|
Boost.Regexregex_iterator |
|
The iterator type regex_iterator will enumerate all of the regular expression matches found in some sequence: dereferencing a regex_iterator yields a reference to a match_results object.
template <class BidirectionalIterator, class charT = iterator_traits<BidirectionalIterator>::value_type, class traits = regex_traits<charT>, class Allocator = allocator<charT> > class regex_iterator { public: typedef basic_regex<charT, traits, Allocator> regex_type; typedef match_results<BidirectionalIterator> value_type; typedef typename iterator_traits<BidirectionalIterator>::difference_type difference_type; typedef const value_type* pointer; typedef const value_type& reference; typedef std::forward_iterator_tag iterator_category; regex_iterator(); regex_iterator(BidirectionalIterator a, BidirectionalIterator b, const regex_type& re, match_flag_type m = match_default); regex_iterator(const regex_iterator&); regex_iterator& operator=(const regex_iterator&); bool operator==(const regex_iterator&); bool operator!=(const regex_iterator&); const value_type& operator*(); const value_type* operator->(); regex_iterator& operator++(); regex_iterator operator++(int); };
A regex_iterator is constructed from a pair of iterators, and enumerates all occurrences of a regular expression within that iterator range.
regex_iterator();
Effects: constructs an end of sequence regex_iterator.

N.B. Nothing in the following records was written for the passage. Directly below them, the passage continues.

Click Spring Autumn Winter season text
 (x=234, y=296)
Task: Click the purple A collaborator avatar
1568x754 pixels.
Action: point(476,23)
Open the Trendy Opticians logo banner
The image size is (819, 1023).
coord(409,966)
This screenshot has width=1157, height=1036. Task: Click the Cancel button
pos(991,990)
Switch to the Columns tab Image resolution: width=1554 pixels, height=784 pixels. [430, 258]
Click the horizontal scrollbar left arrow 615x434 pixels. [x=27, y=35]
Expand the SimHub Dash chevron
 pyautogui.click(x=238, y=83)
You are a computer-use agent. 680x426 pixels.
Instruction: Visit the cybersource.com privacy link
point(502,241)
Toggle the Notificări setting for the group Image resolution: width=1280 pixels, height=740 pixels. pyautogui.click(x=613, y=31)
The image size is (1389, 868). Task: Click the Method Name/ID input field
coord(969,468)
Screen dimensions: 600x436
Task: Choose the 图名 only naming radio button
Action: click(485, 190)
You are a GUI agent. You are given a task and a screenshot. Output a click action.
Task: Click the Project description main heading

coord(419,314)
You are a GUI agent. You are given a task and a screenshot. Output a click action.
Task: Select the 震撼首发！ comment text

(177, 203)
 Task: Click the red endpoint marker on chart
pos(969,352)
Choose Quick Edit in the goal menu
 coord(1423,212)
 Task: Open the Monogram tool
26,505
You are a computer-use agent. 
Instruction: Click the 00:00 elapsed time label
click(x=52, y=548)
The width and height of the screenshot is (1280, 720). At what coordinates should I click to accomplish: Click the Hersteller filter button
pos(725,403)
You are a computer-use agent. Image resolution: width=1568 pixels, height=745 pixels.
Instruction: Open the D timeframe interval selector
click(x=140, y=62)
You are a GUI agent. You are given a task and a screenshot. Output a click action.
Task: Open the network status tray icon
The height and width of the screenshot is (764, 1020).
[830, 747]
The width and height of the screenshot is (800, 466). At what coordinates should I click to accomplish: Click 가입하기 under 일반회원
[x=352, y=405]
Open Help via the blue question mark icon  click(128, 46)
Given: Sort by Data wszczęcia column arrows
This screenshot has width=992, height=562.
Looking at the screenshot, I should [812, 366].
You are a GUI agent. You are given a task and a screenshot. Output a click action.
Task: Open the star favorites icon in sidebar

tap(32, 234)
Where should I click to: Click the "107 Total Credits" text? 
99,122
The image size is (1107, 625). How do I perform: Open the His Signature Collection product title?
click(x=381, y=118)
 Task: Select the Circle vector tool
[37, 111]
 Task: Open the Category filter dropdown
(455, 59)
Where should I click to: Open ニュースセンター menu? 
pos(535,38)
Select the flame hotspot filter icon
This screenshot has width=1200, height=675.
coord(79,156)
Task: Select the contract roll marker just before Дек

regex_iterator(BidirectionalIterator a, BidirectionalIterator b, const regex_type& re, match_flag_type m = match_default);
Effects: constructs a regex_iterator that will enumerate all occurrences of the expression re, within the sequence [a,b), and found using match flags m. The object re must exist for the lifetime of the regex_iterator.
Throws: std::runtime_error
if the complexity of
matching the expression against an N character string begins to exceed O(N2),
or if the program runs out of stack space while matching the expression (if
Boost.regex is configured in recursive mode),
or if the matcher exhausts it's permitted memory allocation (if Boost.regex is
configured in non-recursive mode).
regex_iterator(const regex_iterator& that);
Effects: constructs a copy of that
.
Postconditions: *this == that
.
regex_iterator& operator=(const regex_iterator&);
Effects: sets *this
equal to those in that
.
Postconditions: *this == that
.
bool operator==(const regex_iterator& that);
Effects: returns true if *this is equal to that.
bool operator!=(const regex_iterator&);
Effects: returns !(*this == that)
.
const value_type& operator*();
Effects: dereferencing a regex_iterator object it yields a const reference to a match_results object, whose members are set as follows:
Element |
Value |
(*it).size() |
re.mark_count() |
(*it).empty() |
false |
(*it).prefix().first |
The end of the last match found, or the start of the underlying sequence if this is the first match enumerated |
(*it).prefix().last |
(*it)[0].first |
(*it).prefix().matched |
(*it).prefix().first != (*it).prefix().second |
(*it).suffix().first |
(*it)[0].second |
(*it).suffix().last |
The end of the underlying sequence. |
(*it).suffix().matched |
(*it).suffix().first != (*it).suffix().second |
(*it)[0].first |
The start of the sequence of characters that matched the regular expression |
(*it)[0].second |
The end of the sequence of characters that matched the regular expression |
(*it)[0].matched |
|
(*it)[n].first |
For all integers n < (*it).size(), the start of the sequence that matched sub-expression n. Alternatively, if sub-expression n did not participate in the match, then last. |
(*it)[n].second |
For all integers n < (*it).size(), the end of the sequence that matched sub-expression n. Alternatively, if sub-expression n did not participate in the match, then last. |
(*it)[n].matched |
For all integers n < (*it).size(), true if sub-expression n participated in the match, false otherwise. |
(*it).position(n) | For all integers n < (*it).size(), then the distance from the start of the underlying sequence to the start of sub-expression match n. |
const value_type* operator->();
Effects: returns &(*this)
.
regex_iterator& operator++();
Effects: moves the iterator to the next match in the underlying sequence, or the end of sequence iterator if none if found. When the last match found matched a zero length string, then the regex_iterator will find the next match as follows: if there exists a non-zero length match that starts at the same location as the last one, then returns it, otherwise starts looking for the next (possibly zero length) match from one position to the right of the last match.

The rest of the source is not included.